Specifically, the bill stipulates that the state registrar of vital statistics shall issue an amended birth certificate to a person born in New Jersey who submits a request for an amended certificate, which shows the sex and name of the person as it has been changed. The application may be submitted on the person's behalf by a parent or guardian, if the person is a minor.
Under current law, in order to obtain an amended birth certificate, a person must undergo sex reassignment surgery and provide the state registrar with a medical certificate from their physician indicating that their sex has been changed by surgical procedure.
"The complex process of gender transitioning goes far beyond just physical changes," said Jasey (D-Essex/Morris). "This bill takes a sensitive approach and updates state practice to acknowledge those complexities."
This bill would change the requirement to provide that a person could submit a form completed by their licensed health care provider which indicates that they have undergone clinically appropriate treatment for the purpose of gender transition, based on contemporary medical standards, or that the person has an intersex condition.
"For many reasons, often times financial, not everyone undergoes surgical procedures when they are transitioning," said Mosquera (D-Camden/Gloucester). "This bill will recognize an individual as the gender they identify with, regardless of whether they've completed expensive surgeries."
Current law also requires the state registrar to place the original certificate of birth and all papers pertaining to the amended certificate of birth under seal, which is not to be broken except by order of a court of competent jurisdiction.
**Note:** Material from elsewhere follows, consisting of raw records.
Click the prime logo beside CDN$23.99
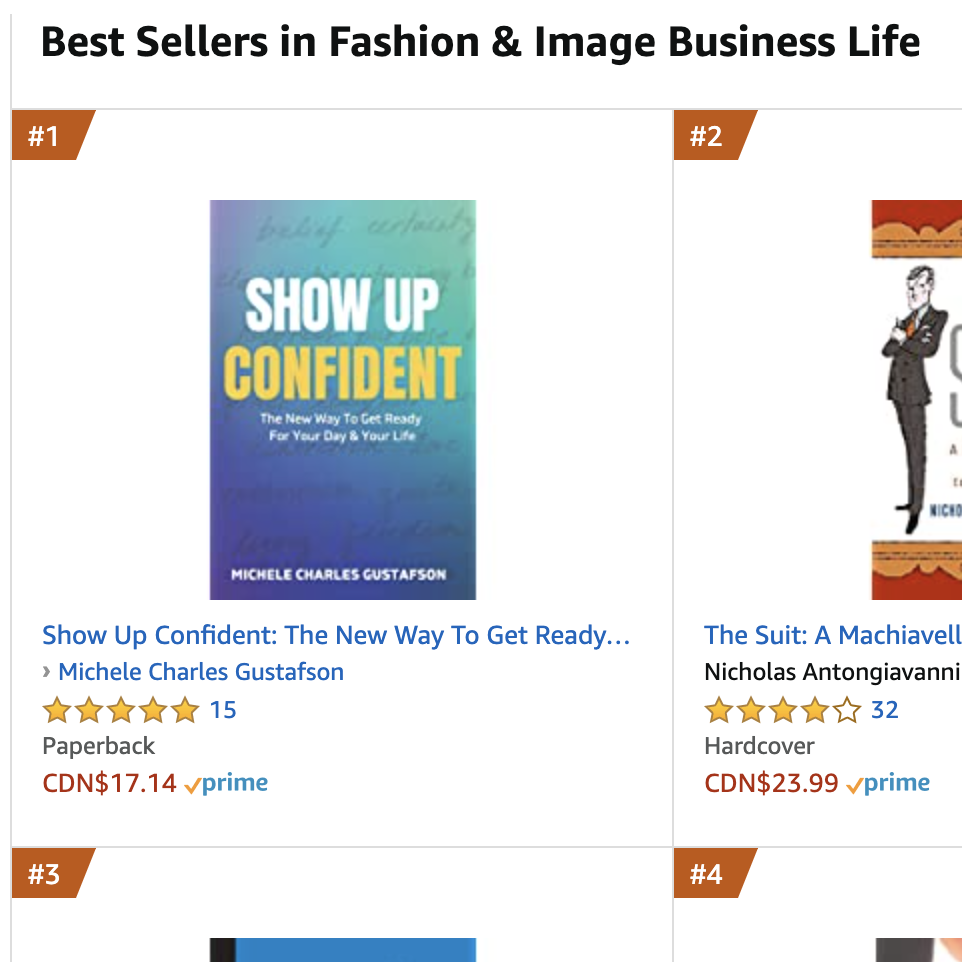The image size is (962, 962). pyautogui.click(x=889, y=783)
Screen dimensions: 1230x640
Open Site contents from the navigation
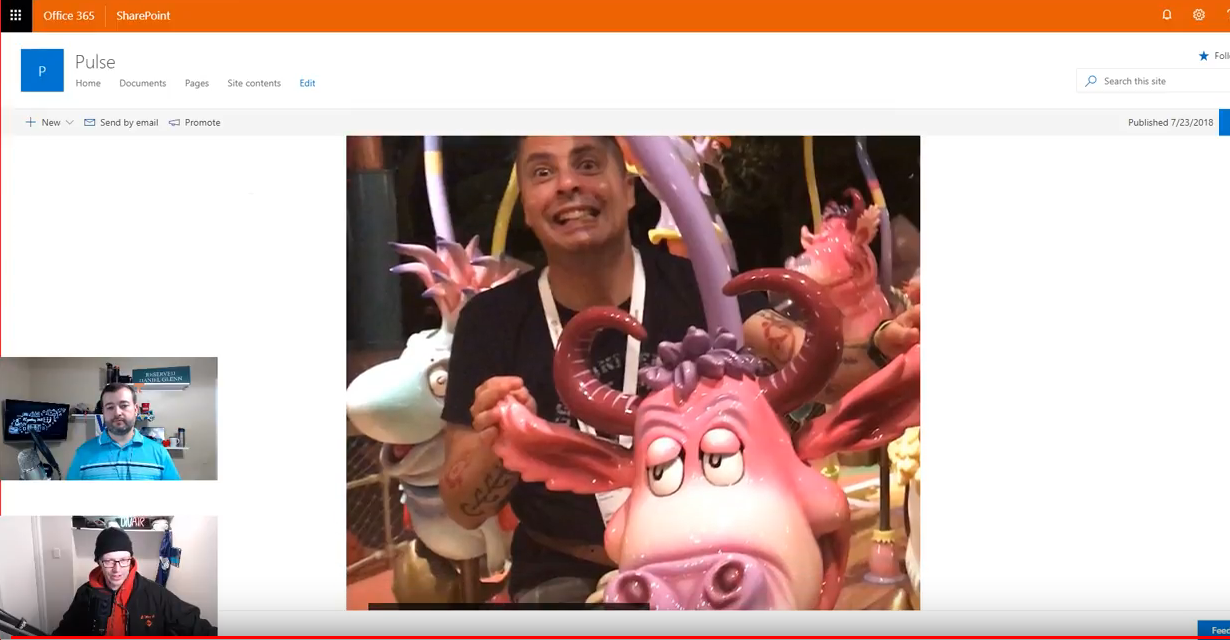[254, 83]
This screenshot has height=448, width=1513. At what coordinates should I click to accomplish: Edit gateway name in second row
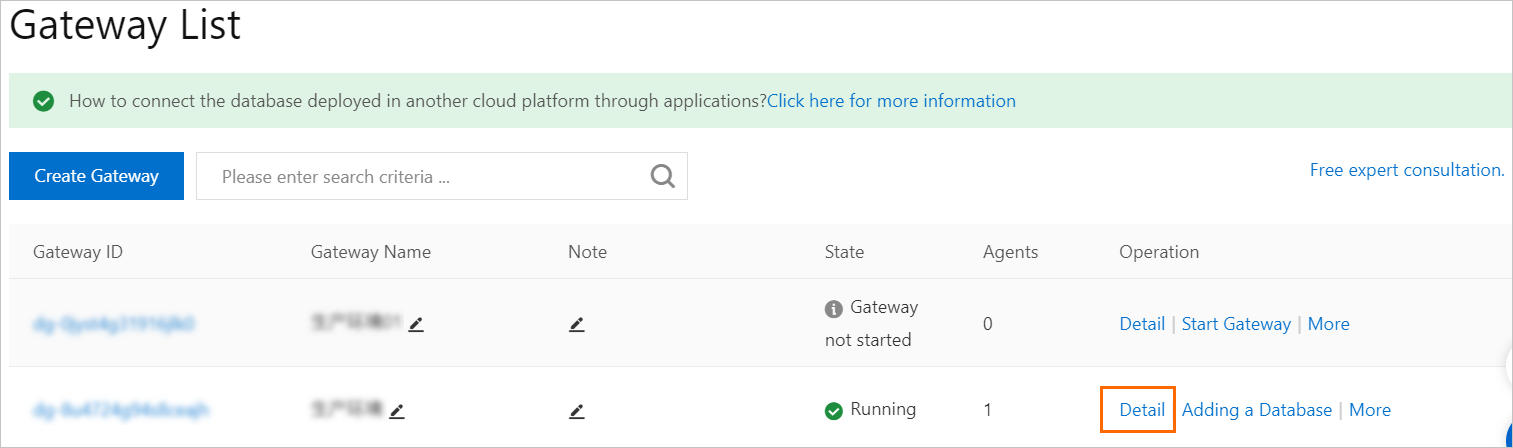(397, 410)
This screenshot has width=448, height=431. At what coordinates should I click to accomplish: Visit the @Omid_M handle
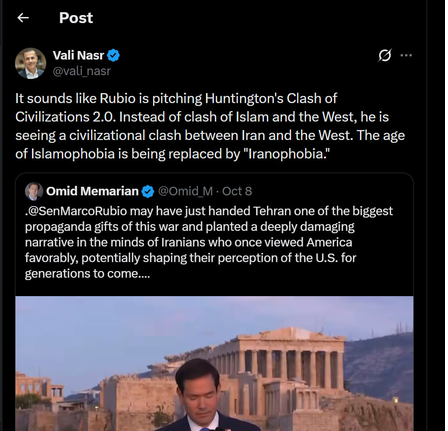185,191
This bill would permit the seal to be broken upon the request of the person who is the subject of the certificate of birth, or upon the request of the parent or guardian, if the person is a minor.
Additionally, the bill stipulates that in the case of a New Jersey resident who was born in another state or in a foreign jurisdiction, if the other state or jurisdiction requires a court order to amend a birth certificate to reflect a change in sex, a court in this state would have jurisdiction to issue such an order.
The bill now heads to the governor's desk.